コインデスクが7月5日に報じたところによると、資産運用会社のハッシュデックス(Hashdex)とチャールズ・シュワブ(Charles Schwab)は最近のリポートで、足元のビットコイン不振は長期的な弱気相場ではなく、資金移動と市場サイクルに伴う現象だと分析した。

ハッシュデックスのサミール・ケルバジ最高投資責任者(CIO)は、投資家の関心が人工知能(AI)インフラや新規株式公開(IPO)、金利見通しなどに移った結果、デジタル資産市場への資金流入が鈍っていると指摘した。「資本は関心とナラティブを追って動く」としたうえで、足元ではAI関連投資とIPO市場が投資マネーを吸収していると説明した。

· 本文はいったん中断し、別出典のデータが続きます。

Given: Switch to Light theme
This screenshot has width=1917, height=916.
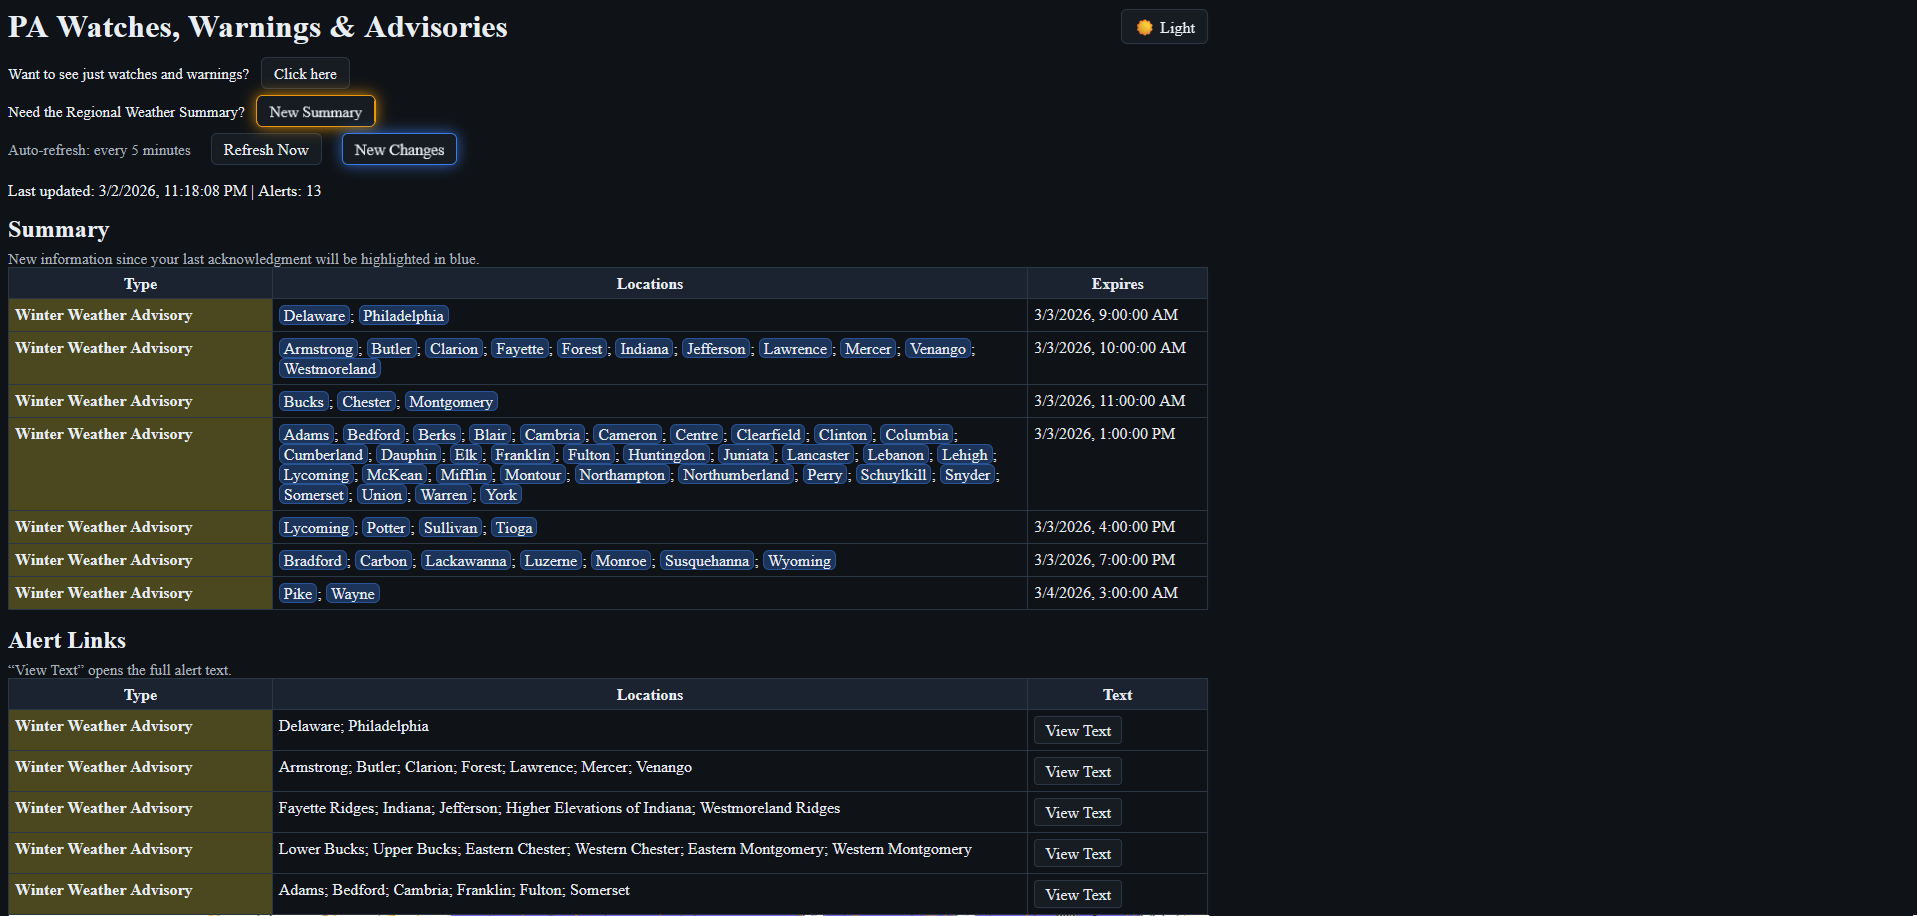Looking at the screenshot, I should point(1164,28).
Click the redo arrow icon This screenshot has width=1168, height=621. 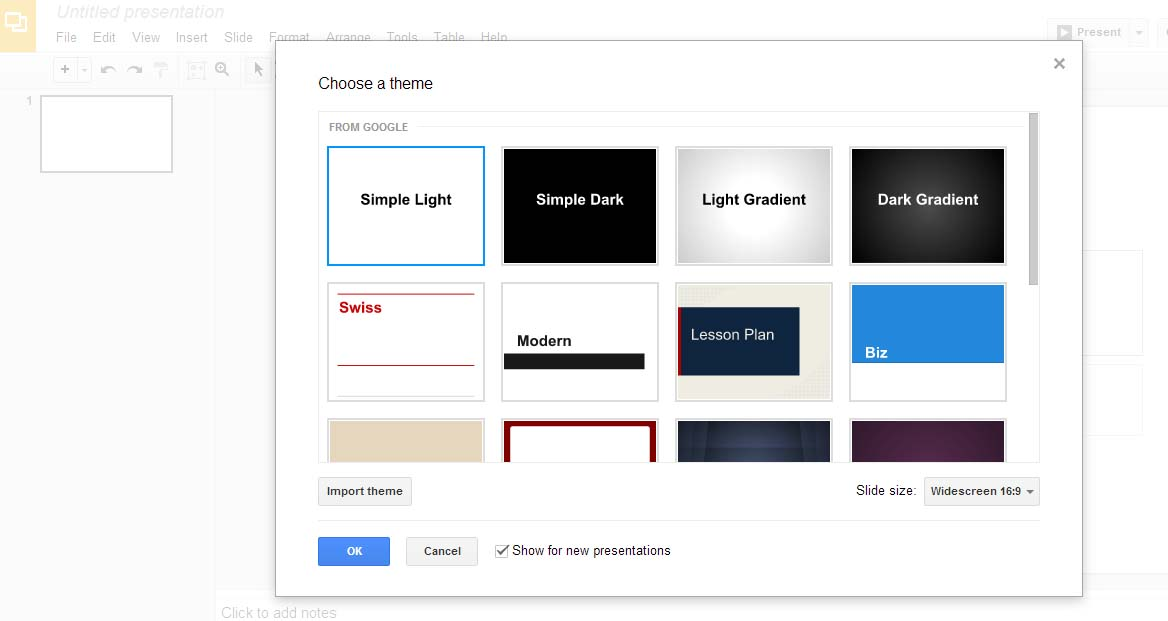coord(134,70)
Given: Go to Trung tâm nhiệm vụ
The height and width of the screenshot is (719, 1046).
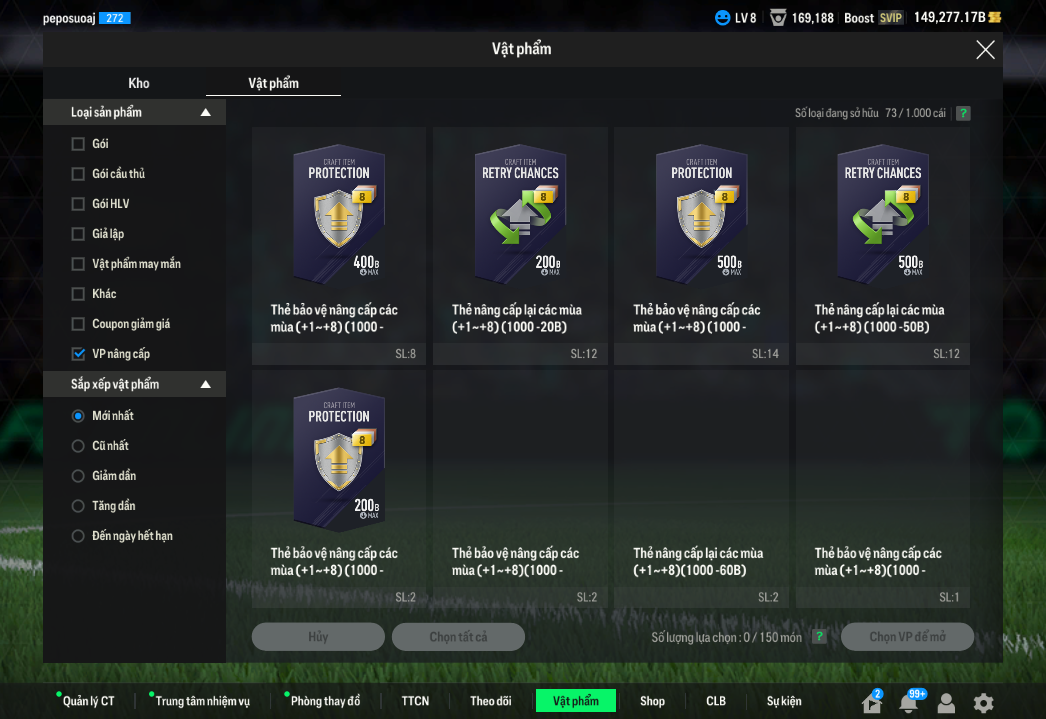Looking at the screenshot, I should (203, 701).
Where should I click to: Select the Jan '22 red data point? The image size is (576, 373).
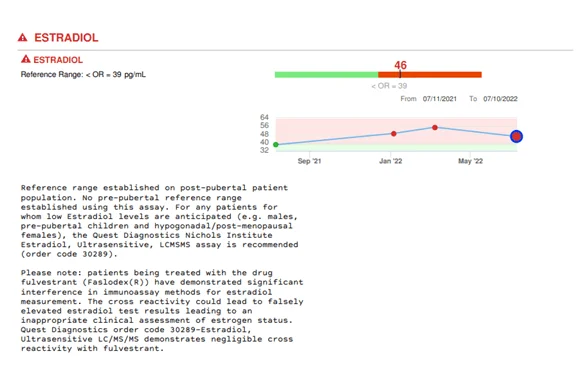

一方で、デジタル資産市場のファンダメンタルズはむしろ強まっているという。ケルバジCIOは、今年上半期のステーブルコイン取引量がすでに前年通年の規模を上回り、トークン化実物資産(RWA)市場も年初比で60%超拡大したと指摘した。銀行や証券会社、決済事業者を軸に機関投資家向けインフラの整備が進み、米国の規制環境も改善しているとした。

ビットコインの半減期サイクルがなお有効だとの見方もある。チャールズ・シュワブでデジタル資産の調査・戦略を統括するジム・フェライオリ氏は、機関投資家の流入と現物上場投資信託(ETF)の設定にもかかわらず、ビットコインは過去の半減期後と似た値動きをたどっていると語った。

もっとも同氏は、半減期サイクルは市場の法則というより、投資家心理に根差した現象だとみている。資産の成熟が進み、変動性が低下するにつれて、サイクルの影響力は徐々に薄れるとの見通しを示した。